--- START ---

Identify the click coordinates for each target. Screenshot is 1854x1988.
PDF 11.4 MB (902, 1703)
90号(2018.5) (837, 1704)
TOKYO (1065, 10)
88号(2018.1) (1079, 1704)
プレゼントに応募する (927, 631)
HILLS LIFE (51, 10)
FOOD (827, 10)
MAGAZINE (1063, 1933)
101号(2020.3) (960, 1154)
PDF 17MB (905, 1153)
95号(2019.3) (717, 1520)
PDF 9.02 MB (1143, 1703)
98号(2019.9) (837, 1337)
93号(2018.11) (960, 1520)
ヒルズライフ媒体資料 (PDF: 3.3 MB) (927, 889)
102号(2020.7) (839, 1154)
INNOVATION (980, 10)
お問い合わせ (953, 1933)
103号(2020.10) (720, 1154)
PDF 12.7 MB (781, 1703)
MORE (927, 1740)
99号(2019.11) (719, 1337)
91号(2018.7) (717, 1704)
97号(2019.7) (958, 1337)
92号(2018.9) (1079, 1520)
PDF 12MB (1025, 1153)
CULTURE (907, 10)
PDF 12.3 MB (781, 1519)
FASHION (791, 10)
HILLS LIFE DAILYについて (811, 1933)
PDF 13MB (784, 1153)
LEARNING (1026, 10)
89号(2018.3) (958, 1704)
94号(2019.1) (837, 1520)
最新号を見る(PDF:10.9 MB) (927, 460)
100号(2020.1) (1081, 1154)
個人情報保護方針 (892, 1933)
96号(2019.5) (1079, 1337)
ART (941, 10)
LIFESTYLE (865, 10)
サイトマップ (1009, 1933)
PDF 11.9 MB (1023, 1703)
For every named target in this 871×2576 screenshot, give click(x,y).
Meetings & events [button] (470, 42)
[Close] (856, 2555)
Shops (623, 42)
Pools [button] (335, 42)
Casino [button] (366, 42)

--- END ---

WORK TASK: Your output should be an exact copy of the lines from the top of the listing above to the line with "PDF 17MB (905, 1153)", both ends included.

EXERCISE ANSWER:
Identify the click coordinates for each target. Screenshot is 1854x1988.
PDF 11.4 MB (902, 1703)
90号(2018.5) (837, 1704)
TOKYO (1065, 10)
88号(2018.1) (1079, 1704)
プレゼントに応募する (927, 631)
HILLS LIFE (51, 10)
FOOD (827, 10)
MAGAZINE (1063, 1933)
101号(2020.3) (960, 1154)
PDF 17MB (905, 1153)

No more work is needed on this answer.